In this case we cannot hold the assumption of homocedasticity (constant variance), because the estimated slope is not explained by chance alone (\(p < .001\)).

Classical Regression Model: normality assumption

You can graphically evaluate if your model holds the assumption of normality. Remember that this assumption states that each conditional distribution \(p(y|x)\) is normally distributed.
The best option is to plot the residuals of your model versus the quantiles of the normal distribution, this is called a QQ-Plot (quantile to quantile plot).

Classical Regression Model: normality assumption

Show the code

### The target model
fitAnx <- lm(anx ~ worry, data = rum)
### get the residuals and predicted values
res <- abs(fitAnx$residuals) ## residuals 
qqnorm(res)
qqline(res)

Classical Regression Model: normality assumption

The qqplot can be sometimes difficult to read. We could perform a test called the Shapiro-Wilk test.
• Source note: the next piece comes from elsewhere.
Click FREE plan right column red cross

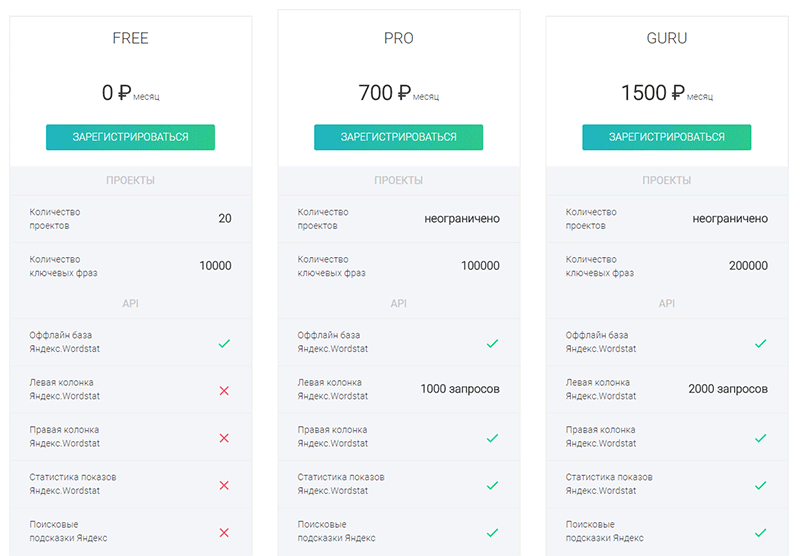[x=224, y=438]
In this test, the null hypothesis states “There is not deviation from the normal distribution”. A \(p\)-value less than .05 means that the model does not hold the assumption of conditional normality.

Show the code

shapiro.test(res)


    Shapiro-Wilk normality test

data:  res
W = 0.85861, p-value = 1.612e-12

The Shapiro-Wilk test showed a p-value lower than .001, this means that the deviations of the residuals from the normal distribution are not explained by chance.

IMPORTANT!

The regression model and the General Linear Model does not assume that the outcome should come from a normally distributed process. That’s why the normality test is performed on the residuals of the model. The residuals are the product of the conditional relationship \(p(y|x)\). Don’t test the normality assumption on your dependent or outcome variable.

References

Field, A., Miles, J., & Field, Z. (2012). Discovering statistics using r. Sage publications.

Westfall, P. H., & Arias, A. L. (2020). Understanding regression analysis: A conditional distribution approach. Chapman; Hall/CRC.